[cairo] Automated testing of Cairo

Fri Aug 18 03:30:58 PDT 2006

On Fri, 18 Aug 2006 02:13:20 -0700, Bryce Harrington wrote:
> Well, technically the git clone is sitting on one machine (the test
> driver), and the errors occur on all of the other systems that are
> trying to apply the patch the driver produces.

Sure. But you must have some mechanism of copying files from one to
the other, (since you're currently copying a patch from one to the
other somehow).

>                                                But yes, probably if we
> were using tarballs of cairo instead of patches, this problem wouldn't
> be there.  (This is what I've been doing with Inkscape, for instance).

> [After investigation it turned out that the problem was that patches
> made via git diff aren't guaranteed to apply to the official cairo
> tarballs, because the tarballs contain generated files not stored in
> git.]

The tar files do contain generated files not in git, (configure for
example), but that actually only broke the couple of systems of yours
that didn't have autoconf installed.

What led to to the failed patch was the reverse problem. That there
are files in git that aren't in the released tar files, (ROADMAP was
the one in particular that caused a problem). Bryce fixed this by
generating a tar file with "git tar-tree" and using that rather than
using a released cairo tar file.

It would be nice to fix this problem in general. The problem with
trying to get all of the files into the automake-generated tar files,
(which is what we're currently using for releases), is the pain of
manually maintaining the EXTRA_DIST variable to list them all. This is
extremely fragile and error prone and is very likely to break many
times in the future. (As nothing would indicate that we were missing a
file in a released tar file until potentially much later after the
release when the missing file was first modified and crucible would
fall over with a failed patch.)

A git-generated tar file doesn't have any missing source, but it also
doesn't have a configure script in it, so it's not quite ready for use
as a release.

For now, it probably makes sense for us to continue to use
automake-generated tar files for releases. And then just be sure to
use something other than those for the use of crucible, (either

> To be honest, I'm not completely convinced about this, but only because
> there's just too many things I don't know about git.  For you, git is
> known and crucible is new, but for me its the opposite.

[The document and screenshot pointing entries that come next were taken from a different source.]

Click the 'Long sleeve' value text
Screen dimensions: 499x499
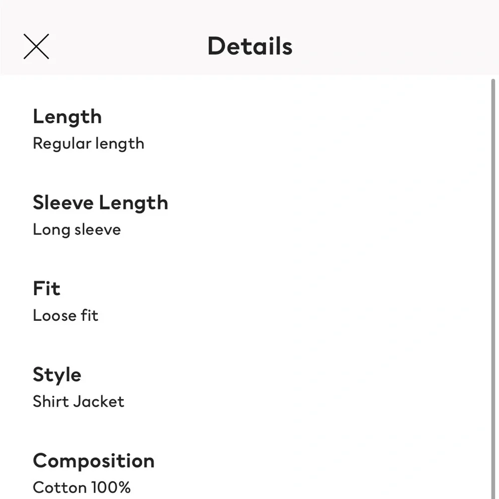[x=77, y=230]
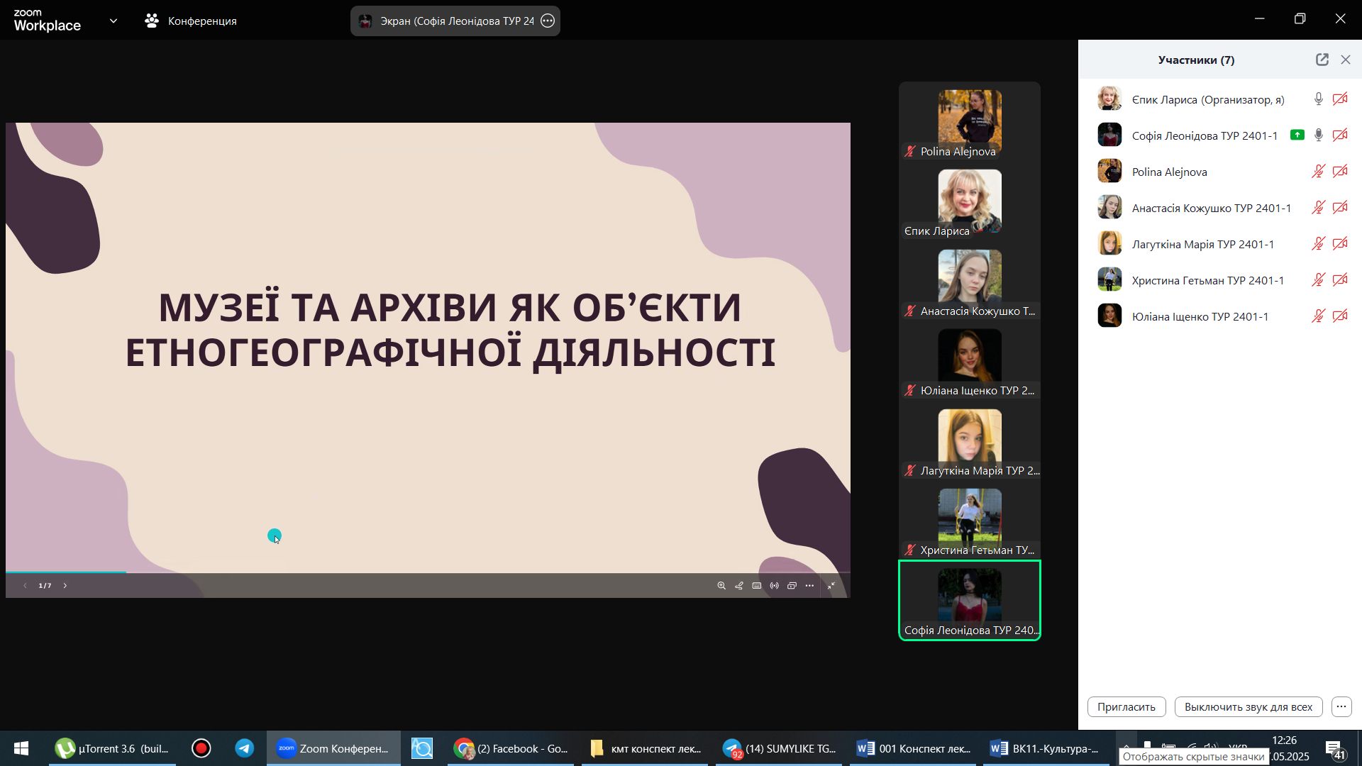This screenshot has width=1362, height=766.
Task: Click the keyboard icon in slide toolbar
Action: tap(757, 586)
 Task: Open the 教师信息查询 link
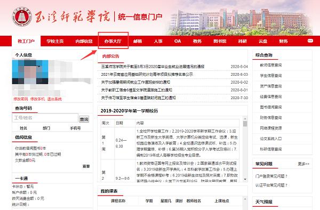pos(270,65)
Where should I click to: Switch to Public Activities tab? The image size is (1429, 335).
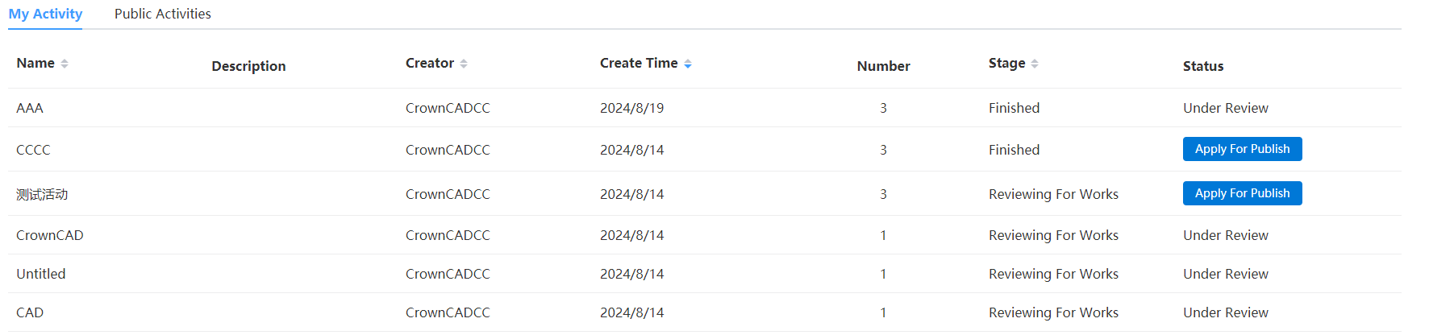pyautogui.click(x=163, y=14)
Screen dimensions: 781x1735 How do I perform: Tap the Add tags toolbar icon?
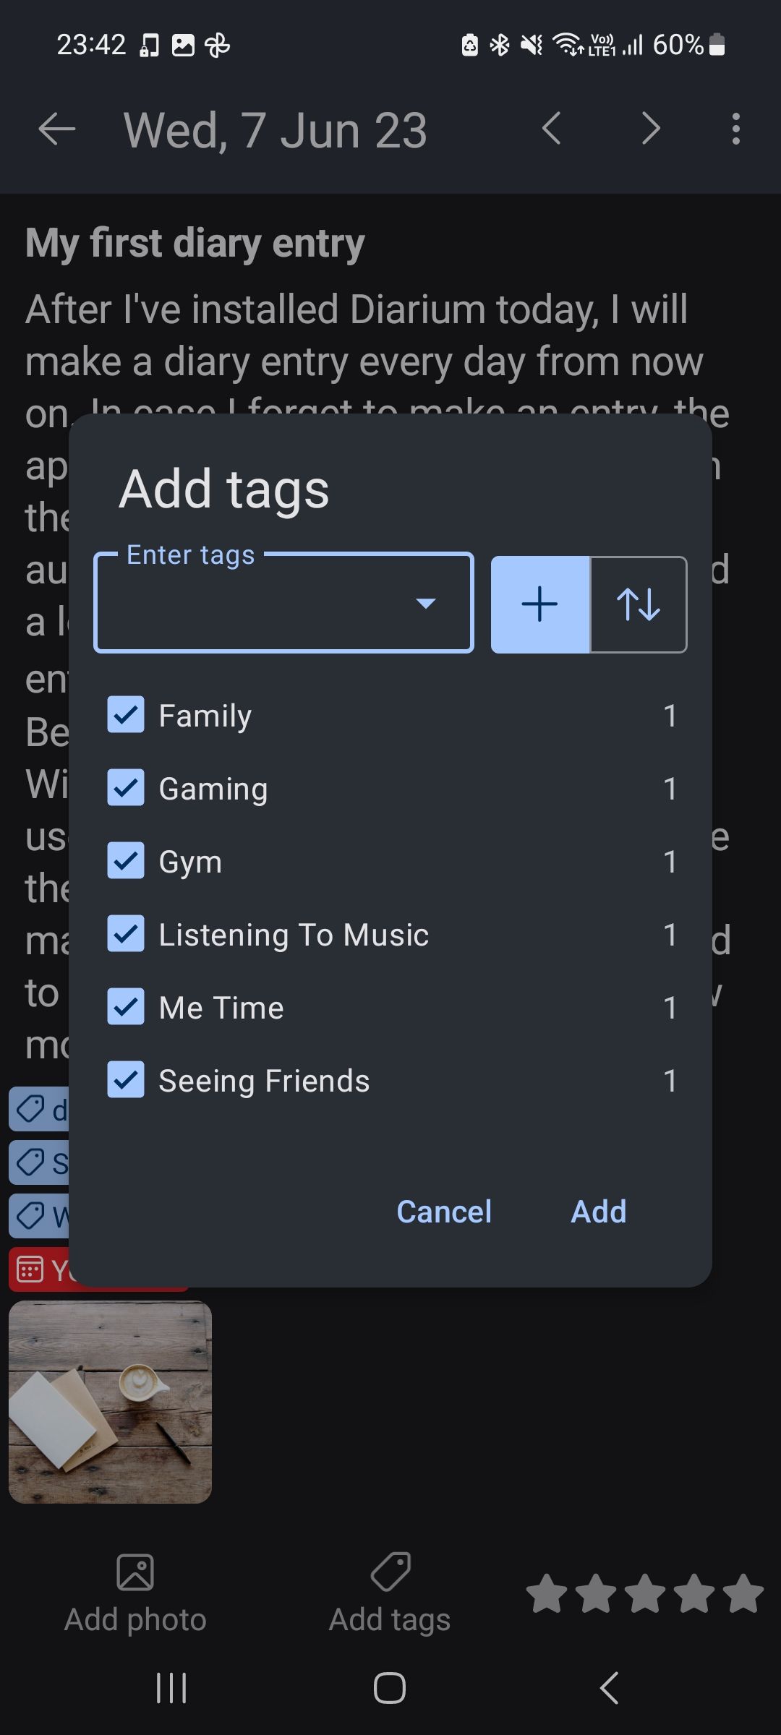pos(390,1573)
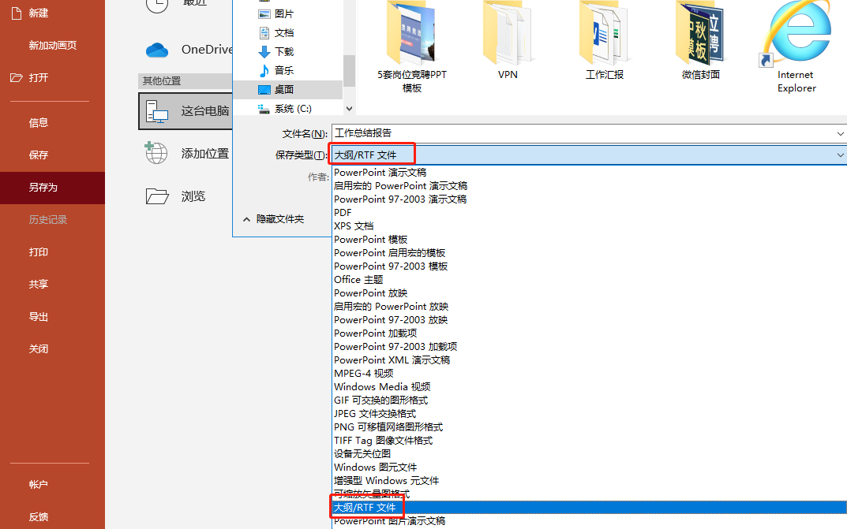Click the 添加位置 globe icon
The width and height of the screenshot is (847, 529).
[x=157, y=153]
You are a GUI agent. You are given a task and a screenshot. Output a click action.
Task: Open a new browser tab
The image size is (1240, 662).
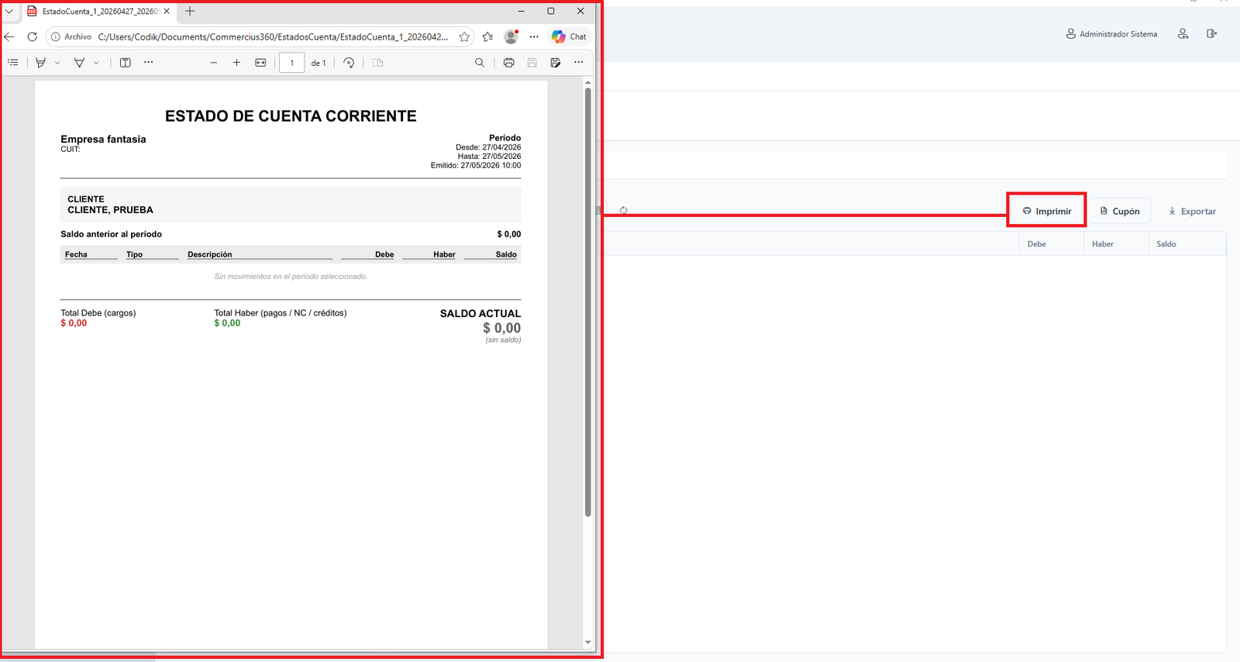click(x=190, y=12)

Sure. So just take all that I said as me thinking out loud about one
way to design the system. And in the future when you are more
comfortable with git and are thinking about system design things, then
you can think back on what we've talked about here.

> > 1) SVG failing many tests

The SVG failures are pretty much gone now with the fix from
Behdad. The only exception is nfs11, so I don't know yet what is still
missing there.

> > 2) PS failing a handful of tests
> >
> >    This is the ghostscript version discrepancy we discussed earlier.
>
> Yes, but I'm still unclear about if this is something you'll need to
> fix, or if it's something I need to do?  If so, what?

If you want the tests to pass then you'll need to install the version
of ghostscript we used to generate the reference images, (ESP
Ghostscript 8.15.2). I believe this is the version that comes
naturally with Debian unstable and recent Fedora installations. I
don't know anything about gentoo.

If you can make an argument for settling on a different version of
ghostscript, then we can re-generate the reference images with that
and get the cairo developers to all switch. But let's try changing
your end first.

> > 3) Some systems fail every test using text
>
> All of the gentoo systems have ttf-bitstream-vera installed now,

This is definitely a required font for the tests. And very recently
Behdad made two tests, (ft-text-vertical-layout-*), also require
"Nimbus Sans L". It turns out that even Behdad and I didn't get our
two systems to agree on the exact glyph shapes associated with that
font name. Our plan to fix this going forward is to bundle all
required fonts directly with the test suite, so that should help
eliminate this class of problems.

> Regarding freetype, most systems have 2.1.9 installed.  2.1.10 is
> available in gentoo unstable but I have not yet upgraded the systems to
> that.  Would you like me to try that?

I've got freetype 2.2.1 here. But we do go out of our way to try to
avoid as much as possible with regard to font rendering that would
show version-specific deviation, (we turn off all font hinting,
etc.). For example, I'm pretty sure I upgraded freetype not too long
ago and I don't think I saw any changes in the text test output.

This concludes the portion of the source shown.